Four civilians and a police officer were killed Sunday by suspected jihadists in southern Mali, a region that has previously been mostly spared from the country’s Islamist unrest, a security official said.
The unidentified men attacked a checkpoint near the town of Bougouni, around 100 kilometers (60 miles) from Mali’s borders with Cote d’Ivoire and Guinea between 3:30 am (0330 GMT) and 4:00 am, the official said, speaking on condition of anonymity.
A local lawmaker, also requesting anonymity, confirmed the attack, saying it had targeted an outpost that is used by both police and forest rangers.
The checkpoint sits on a key route between Mali and Cote d’Ivoire.
The attack came as West African leaders from the ECOWAS regional bloc were preparing to meet in Ghana on Sunday to discuss a response to the political turmoil in Mali, which this week witnessed its second military coup in nine months.
New president Colonel Assimi Goita, who led the coup last August and was installed after transitional president Bah Ndaw and prime minister Moctar Ouane were stripped of the powers this week, is attending the ECOWAS talks in Accra.
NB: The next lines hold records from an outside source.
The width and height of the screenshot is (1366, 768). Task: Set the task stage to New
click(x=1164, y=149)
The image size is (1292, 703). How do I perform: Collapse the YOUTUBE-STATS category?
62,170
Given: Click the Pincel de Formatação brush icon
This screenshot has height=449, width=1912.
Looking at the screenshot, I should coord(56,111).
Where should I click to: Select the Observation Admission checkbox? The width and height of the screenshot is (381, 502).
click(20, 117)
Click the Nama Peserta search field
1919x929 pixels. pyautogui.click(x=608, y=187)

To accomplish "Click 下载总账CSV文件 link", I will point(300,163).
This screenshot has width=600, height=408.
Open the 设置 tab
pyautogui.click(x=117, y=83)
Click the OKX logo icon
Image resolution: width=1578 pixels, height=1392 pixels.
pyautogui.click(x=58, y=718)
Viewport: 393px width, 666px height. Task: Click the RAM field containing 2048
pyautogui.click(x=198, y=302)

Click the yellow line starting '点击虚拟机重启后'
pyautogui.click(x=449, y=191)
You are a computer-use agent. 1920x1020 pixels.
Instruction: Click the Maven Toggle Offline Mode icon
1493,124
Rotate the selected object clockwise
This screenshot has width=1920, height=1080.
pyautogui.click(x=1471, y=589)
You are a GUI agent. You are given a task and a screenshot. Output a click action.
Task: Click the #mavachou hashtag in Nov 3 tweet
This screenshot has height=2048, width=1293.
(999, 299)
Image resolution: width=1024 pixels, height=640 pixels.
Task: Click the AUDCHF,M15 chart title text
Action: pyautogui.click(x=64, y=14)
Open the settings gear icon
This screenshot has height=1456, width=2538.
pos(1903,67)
Mali’s elected president, Ibrahim Boubacar Keita, was forced out by young army officers led by Goita last August over perceived corruption and his failure to quell a bloody jihadist insurgency.
The jihadist conflict first emerged in northern Mali in 2012 and has since spread to Burkina Faso and Niger, leaving swathes of the vast nation of 19 million people outside government control.